Jean D Ormesson Le Train De La Vie

Salut tout le monde! Asseyez-vous, prenez un café (ou un pastis, on ne juge pas!), et laissez-moi vous parler d'un type, un certain Jean d'Ormesson, et d'un bouquin qu'il a pondu, Le Train de la Vie. Bon, "pondu" c'est peut-être un peu violent pour un académicien, disons plutôt... qu'il a délicatement déposé sur le marché littéraire.
D'Ormesson, c'était un peu le dandy ultime. Imaginez un mélange improbable entre un aristocrate british légèrement dissipé, un philosophe grec antique un peu blagueur, et votre grand-père préféré qui a toujours une anecdote croustillante à raconter. Bref, un personnage.
Et son Train de la Vie? Alors là, accrochez-vous. C'est pas un roman à suspense avec des meurtres à tous les coins de page. Non, non. C'est plutôt... une réflexion philosophique sur la vie, la mort, le temps qui passe, l'amour, tout ça... mais avec une légèreté et un humour déconcertants. Un peu comme si Montaigne avait décidé d'écrire un one-man-show.
Must Read
Le Voyage en Train, Métaphore de l'Existence (rien que ça!)
L'idée de base, c'est que la vie, c'est comme un voyage en train. Dingue, non? On monte à bord, on rencontre des gens (certains sympas, d'autres... beaucoup moins), on admire le paysage (ou pas, ça dépend du compartiment), et on finit par descendre à un moment donné. Spoiler alert: personne ne descend à Monaco. Enfin, presque personne.
D'Ormesson, avec son style inimitable, se balade donc dans ce train métaphorique. Il croise Socrate (qui, apparemment, est toujours aussi pénible avec ses questions), Cléopâtre (qui cherche désespérément un siège côté fenêtre), et même votre ex (oui, celle qui vous a planté pour un prof de yoga). Bref, un bordel organisé typique de la vie, quoi.

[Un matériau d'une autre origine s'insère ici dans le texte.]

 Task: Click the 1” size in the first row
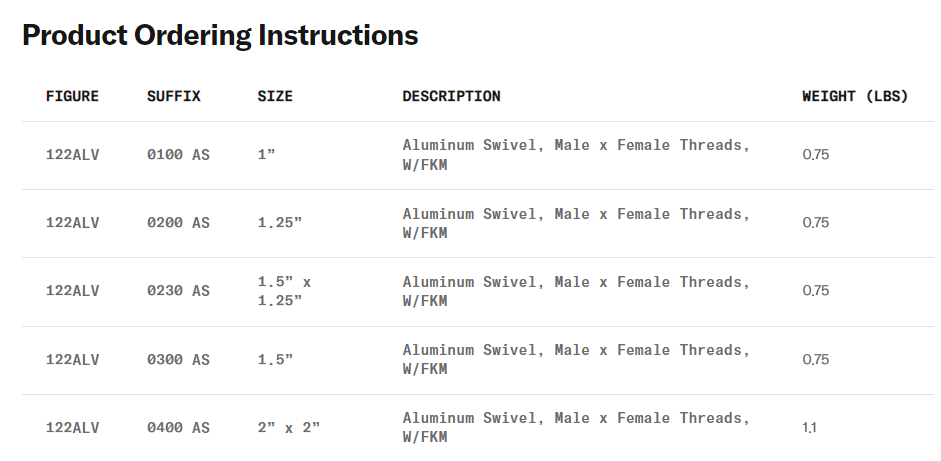point(266,155)
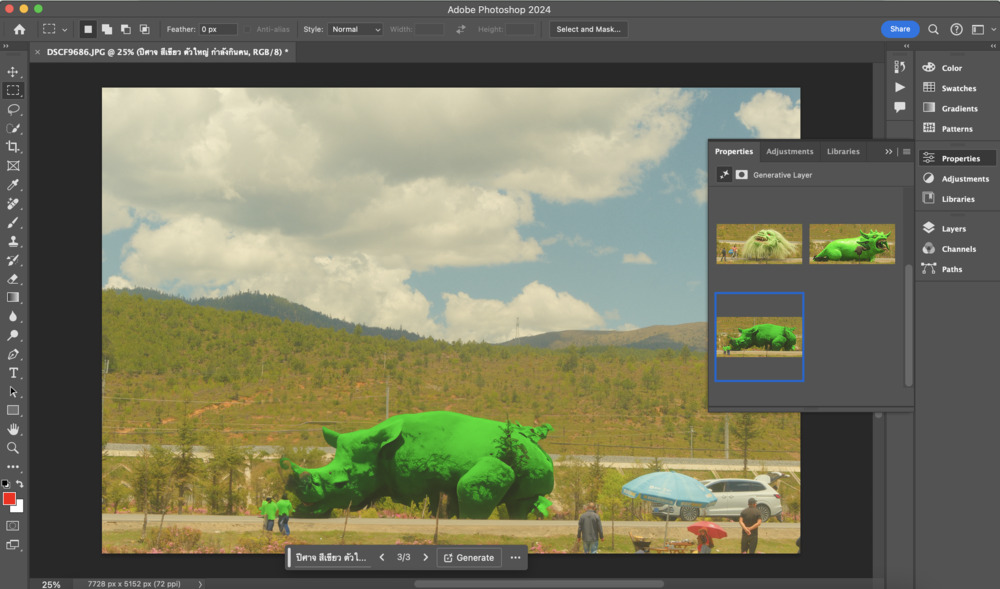1000x589 pixels.
Task: Enable Subtract from selection mode
Action: click(125, 30)
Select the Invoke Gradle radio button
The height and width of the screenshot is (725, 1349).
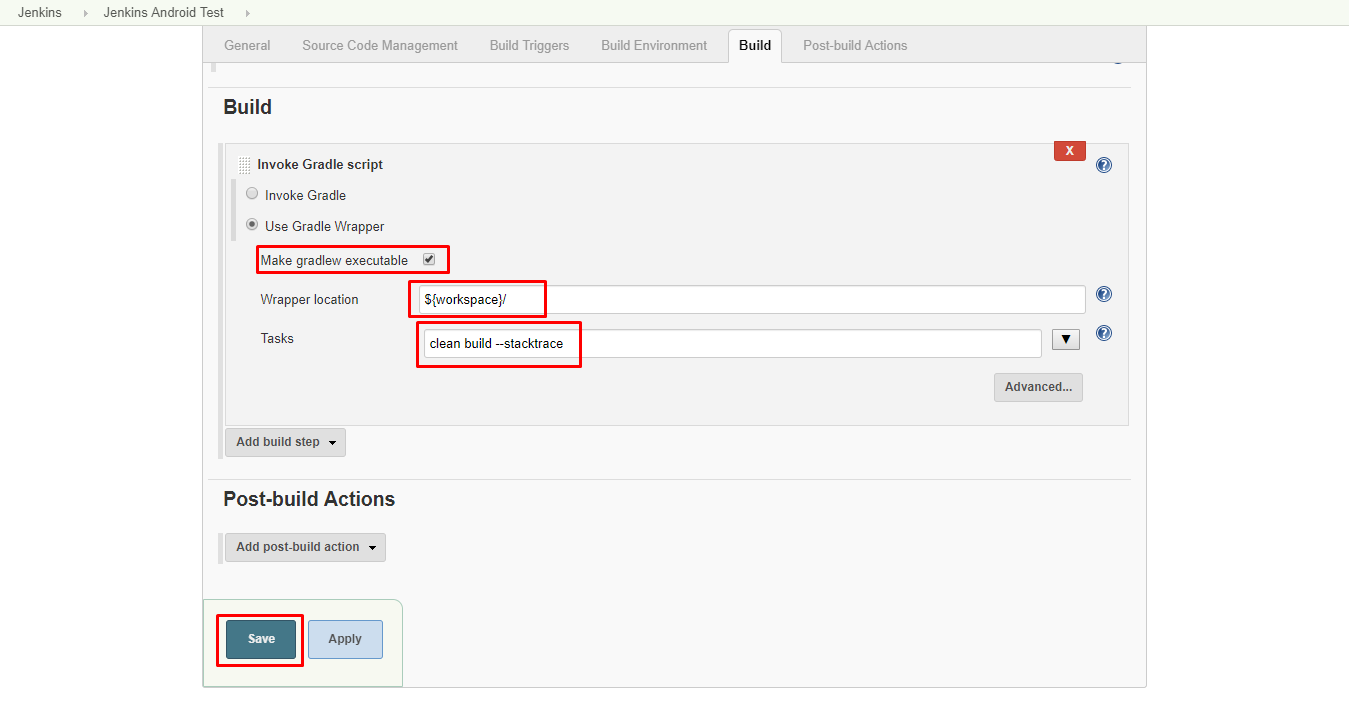tap(252, 192)
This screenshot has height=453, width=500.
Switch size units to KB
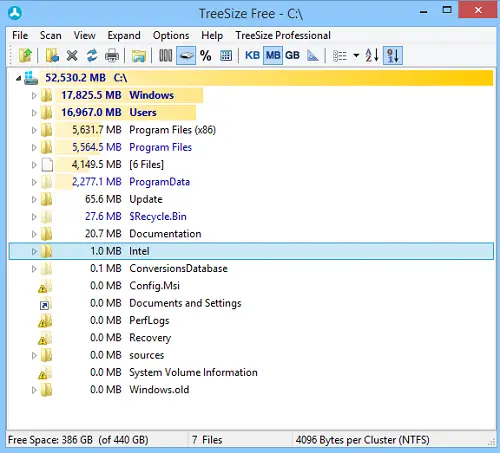coord(252,55)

Il y a des moments très drôles. Imaginez-le en train de se disputer avec Saint Augustin sur la question du libre arbitre, le tout en essayant de ne pas renverser son café. Ou en train de draguer (discrètement, bien sûr) une jeune femme qui lit Proust dans le compartiment voisin. Le mec était un champion.
Et puis, il y a des moments plus profonds, plus émouvants. Des réflexions sur la perte, sur la beauté du monde, sur l'importance de l'instant présent. D'Ormesson, mine de rien, nous rappelle que la vie, c'est à la fois une tragédie et une comédie, et qu'il vaut mieux en rire avant qu'elle ne nous fasse pleurer.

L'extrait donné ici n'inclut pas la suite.